Problem statement.
Without omission or alteration, write out all of the data.

(Stored data entries)

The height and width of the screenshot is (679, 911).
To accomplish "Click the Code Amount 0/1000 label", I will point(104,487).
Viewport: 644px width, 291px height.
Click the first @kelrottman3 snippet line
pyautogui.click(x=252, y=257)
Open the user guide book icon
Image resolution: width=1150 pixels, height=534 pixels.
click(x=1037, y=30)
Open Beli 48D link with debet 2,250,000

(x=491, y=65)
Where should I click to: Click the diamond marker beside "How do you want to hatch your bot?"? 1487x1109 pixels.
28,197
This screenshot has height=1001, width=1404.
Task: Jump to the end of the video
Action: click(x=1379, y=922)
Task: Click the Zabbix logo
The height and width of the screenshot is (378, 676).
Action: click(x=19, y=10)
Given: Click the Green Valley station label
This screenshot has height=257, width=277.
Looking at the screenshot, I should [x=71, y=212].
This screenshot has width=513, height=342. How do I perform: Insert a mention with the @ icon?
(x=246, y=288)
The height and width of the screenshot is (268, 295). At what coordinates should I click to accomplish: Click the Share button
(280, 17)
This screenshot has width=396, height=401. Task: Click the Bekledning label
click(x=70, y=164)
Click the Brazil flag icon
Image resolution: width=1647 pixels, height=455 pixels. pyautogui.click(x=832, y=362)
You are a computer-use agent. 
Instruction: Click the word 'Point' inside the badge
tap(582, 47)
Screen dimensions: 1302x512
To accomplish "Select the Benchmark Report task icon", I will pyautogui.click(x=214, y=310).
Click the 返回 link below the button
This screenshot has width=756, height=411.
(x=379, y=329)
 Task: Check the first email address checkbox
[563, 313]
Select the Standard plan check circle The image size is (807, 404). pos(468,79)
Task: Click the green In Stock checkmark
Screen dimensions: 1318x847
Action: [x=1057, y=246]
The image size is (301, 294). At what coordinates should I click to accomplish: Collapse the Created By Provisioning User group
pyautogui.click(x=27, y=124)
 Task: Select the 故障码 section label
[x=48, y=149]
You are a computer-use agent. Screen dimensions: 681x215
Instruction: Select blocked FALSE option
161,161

Result for this task.
The height and width of the screenshot is (679, 911).
To accomplish "Click the Code Amount 0/1000 label", I will point(104,487).
Viewport: 644px width, 291px height.
Click the first @kelrottman3 snippet line
pyautogui.click(x=252, y=257)
Open the user guide book icon
Image resolution: width=1150 pixels, height=534 pixels.
click(x=1037, y=30)
Open Beli 48D link with debet 2,250,000

(x=491, y=65)
Where should I click to: Click the diamond marker beside "How do you want to hatch your bot?"? 1487x1109 pixels.
28,197
This screenshot has height=1001, width=1404.
Task: Jump to the end of the video
Action: click(x=1379, y=922)
Task: Click the Zabbix logo
The height and width of the screenshot is (378, 676).
Action: click(x=19, y=10)
Given: Click the Green Valley station label
This screenshot has height=257, width=277.
Looking at the screenshot, I should [x=71, y=212].
This screenshot has width=513, height=342. How do I perform: Insert a mention with the @ icon?
(x=246, y=288)
The height and width of the screenshot is (268, 295). At what coordinates should I click to accomplish: Click the Share button
(280, 17)
This screenshot has width=396, height=401. Task: Click the Bekledning label
click(x=70, y=164)
Click the Brazil flag icon
Image resolution: width=1647 pixels, height=455 pixels. pyautogui.click(x=832, y=362)
You are a computer-use agent. 
Instruction: Click the word 'Point' inside the badge
tap(582, 47)
Screen dimensions: 1302x512
To accomplish "Select the Benchmark Report task icon", I will pyautogui.click(x=214, y=310).
Click the 返回 link below the button
This screenshot has width=756, height=411.
(x=379, y=329)
 Task: Check the first email address checkbox
[563, 313]
Select the Standard plan check circle The image size is (807, 404). pos(468,79)
Task: Click the green In Stock checkmark
Screen dimensions: 1318x847
Action: [x=1057, y=246]
The image size is (301, 294). At what coordinates should I click to accomplish: Collapse the Created By Provisioning User group
pyautogui.click(x=27, y=124)
 Task: Select the 故障码 section label
[x=48, y=149]
You are a computer-use agent. Screen dimensions: 681x215
Instruction: Select blocked FALSE option
161,161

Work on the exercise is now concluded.